Derek Muller takes what is arguably the most abstract concept in physics and makes it viscerally understandable through a story about Napoleon's armies, a teenage student named Sadi Carno, and heat engines. The piece argues that entropy — often dismissed as just "disorder" — is actually the fundamental reason life exists on Earth.
The Carnot Engine and the Birth of Entropy
Muller begins by asking a disarmingly simple question: what does the Earth get from the Sun? Most people answer "light" or "warmth," but the real answer is more subtle. He writes that "the energy of the universe is constant and second, the entropy of the universe tends to a maximum." This is his framing device — he wants us to understand that what matters isn't just energy intake, but the quality of that energy.
The historical anchor is Sadi Carno, whose 1820s work on heat engines revealed something profound: even in ideal circumstances with no friction and no environmental losses, a steam engine cannot be 100% efficient. "To reach 100% efficiency you'd need infinite temperature on the hot side or absolute zero on the cold side," Muller writes, "both of which are impossible in practice." This is Carno's theorem — the foundation of thermodynamics.
The author builds carefully from this: energy never really goes away, but it becomes less usable when it spreads out. He calls this quantity entropy, and his explanation is genuinely illuminating. "When all the energy is concentrated in the hot bar that is low entropy," he writes. "But as the energy spreads to the surroundings... entropy increases."
Why Heat Flows Backward Is Statistically Impossible
The piece's most compelling section involves a simple model: two metal bars, one hot and one cold, with eight atoms each. Muller asks what happens if heat flows from cold to hot — the seemingly impossible scenario. "Heat flowing from cold to hot is not impossible," he argues. "It's just improbable."

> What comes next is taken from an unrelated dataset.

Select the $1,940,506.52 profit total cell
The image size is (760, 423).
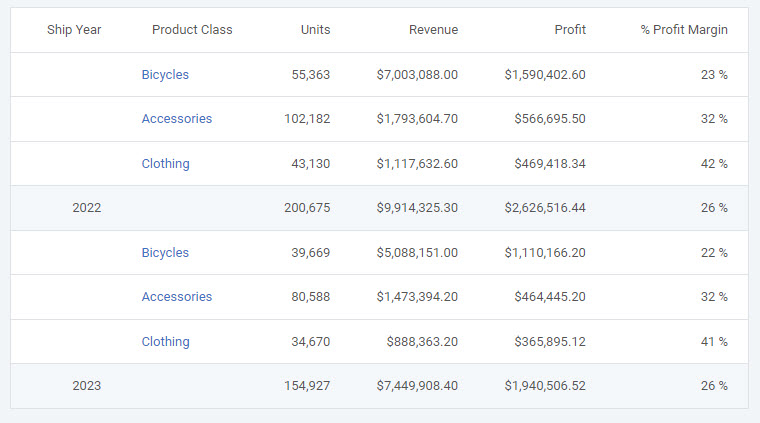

He quantifies this: there are 91,512 configurations with nine energy packets in the left bar but 627,000 with more energy packets than it started. As atoms increase to 80 per bar and energy packets to 100, the probability of reverse flow drops toward zero. "Heat flowing from cold to hot is just so unlikely that it never happens." This is the heart of his argument — entropy isn't a rule against things happening backward; it's a statistical statement about what the universe actually does.
The Rubik's cube analogy works well here: there is only one way for the cube to be solved, but millions of ways for it to become "a total mess." Each random turn moves from a highly unlikely state toward a more likely one. The editorial judgment here is that Muller has found the perfect accessible metaphor — it's the kind of explanation that makes listeners feel like they finally understand something they've always puzzled over.
The Sun Is Really Giving Us Low-Entropy Energy
The payoff arrives when he answers his own opening question: what does the Earth get from the Sun? "What the Sun really gives us is a steady stream of low entropy that is concentrated bundled up energy," Muller writes. This is the crucial insight most casual explanations miss — we don't just receive energy; we receive usable energy.
He continues with something that feels genuinely revelatory: "The energy that we get from the Sun is more useful than the energy we give back. It's more compact, it's more clumped together." Plants capture this concentrated energy and convert it into sugars; animals eat those plants; each step of the way, the energy becomes more spread out until it radiates into space as waste heat.
The piece's strongest claim is that "without a source of concentrated energy and a way to discard the spread out energy life on Earth would not be possible." This connects thermodynamics directly to why we exist — it's not just abstract physics, it's the reason for biology.
The Sun gives us a steady stream of low entropy — concentrated, useful energy — and life exists because we're constantly discarding the unusable remnants into space.
Counterarguments Worth Considering
A physicist might point out that Muller conflates two different definitions of entropy: the thermodynamic kind (which is precise) and the statistical kind (which describes microstates). The piece handles this reasonably well by using Carno's original macroscopic framework before introducing Boltzmann's microscopic model, but the transition could be smoother.
Some readers may also wonder whether Earth's relationship with the Sun is really a "closed system" problem — technically, the Earth radiates energy back to space constantly. The author acknowledges this but focuses on the quality of incoming versus outgoing energy rather than quantity.
Bottom Line
Muller's strongest move is making entropy feel like a fundamental force that shapes everything from why hot coffee cools to why life exists at all. His weakest point is probably brevity — some concepts (like the Kelvin scale, or exactly how Carno's engine works) could benefit from more visual support. The piece succeeds because it answers the question every curious person has about thermodynamics: not just "what" but "why does it matter?"
The answer turns out to be profound: entropy isn't just disorder; it's the reason anything organized exists at all.